Invalid data in hashes.pkl doesn't get fixed

Bug #1830881 reported by Christian Schwede
6
This bug affects 1 person
Affects Status Importance Assigned to Milestone
OpenStack Object Storage (swift)
Fix Released
Undecided
Christian Schwede

Bug Description

If the data in hashes.pkl is invalid (eg. corrupted, but pickle still able to load it) it will raise TypeErrors and gets never fixed. For example:

May 29 09:58:11 controller-0 object-server: Starting object replication pass.
May 29 09:58:11 controller-0 object-server: Error syncing partition: #012Traceback (most recent call last):#012 File "/usr/lib/python2.7/site-packages/swift/obj/replicator.py", line 407, in update#012 self.replication_cycle))#012 File "/usr/lib/python2.7/site-packages/swift/common/utils.py", line 3666, in tpool_reraise#012 raise resp#012TypeError: must be encoded string without NULL bytes, not unicode
May 29 09:58:11 controller-0 object-server: 1/1 (100.00%) partitions replicated in 0.01s (193.88/sec, 0s remaining)
May 29 09:58:11 controller-0 object-server: 0 successes, 0 failures
May 29 09:58:11 controller-0 object-server: Object replication complete. (0.00 minutes)
May 29 09:58:11 controller-0 object-server: Replication sleeping for 30 seconds.

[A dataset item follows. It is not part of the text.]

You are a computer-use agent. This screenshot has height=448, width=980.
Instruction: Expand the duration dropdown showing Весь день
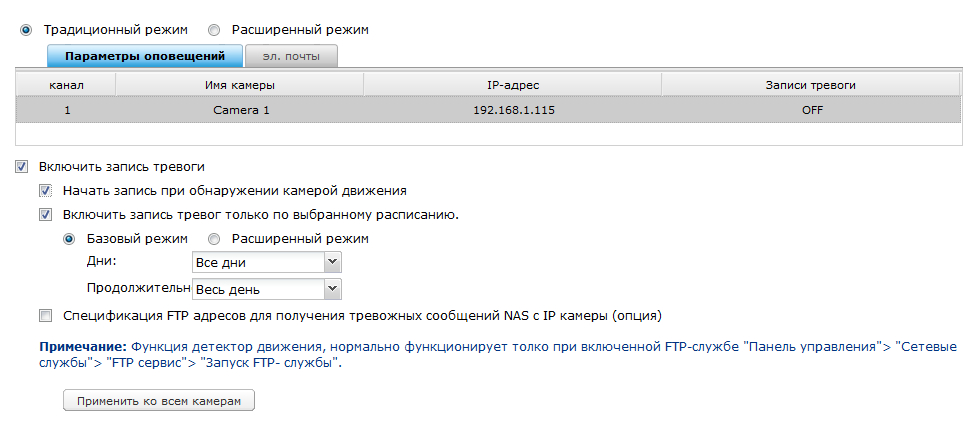coord(266,289)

May 29 09:58:24 controller-0 object-server: ERROR __call__ error with REPLICATE /d1/174 : #012Traceback (most recent call last):#012 File "/usr/lib/python2.7/site-packages/swift/obj/server.py", line 1150, in __call__#012 res = getattr(self, req.method)(req)#012 File "/usr/lib/python2.7/site-packages/swift/common/utils.py", line 1672, in _timing_stats#012 resp = func(ctrl, *args, **kwargs)#012 File "/usr/lib/python2.7/site-packages/swift/obj/server.py", line 1123, in REPLICATE#012 device, partition, suffixes, policy)#012 File "/usr/lib/python2.7/site-packages/swift/obj/diskfile.py", line 1408, in get_hashes#012 self._get_hashes, device, partition, policy, recalculate=suffixes)#012 File "/usr/lib/python2.7/site-packages/swift/common/utils.py", line 3666, in tpool_reraise#012 raise resp#012TypeError: must be encoded string without NULL bytes, not unicode

A simple reproducer is to create a dict with a NULL byte, eg:

with open("/srv/node/d1/objects/174/hashes.pkl", "wb+") as fh:
    fh.write(pickle.dumps({'\x00\x00\x00': False}))
    fh.close()

This gets never fixed by the replicators.

Changed in swift:
assignee: nobody → Christian Schwede (cschwede)
status: New → In Progress
Revision history for this message
Christian Schwede (cschwede) wrote :

Note: manual fix is to remove the hashes.pkl files from the partition directories that raise an error.

Revision history for this message
OpenStack Infra (hudson-openstack) wrote : Fix proposed to swift (master)

Fix proposed to branch: master
Review: https://review.opendev.org/661930

Revision history for this message
OpenStack Infra (hudson-openstack) wrote : Fix merged to swift (master)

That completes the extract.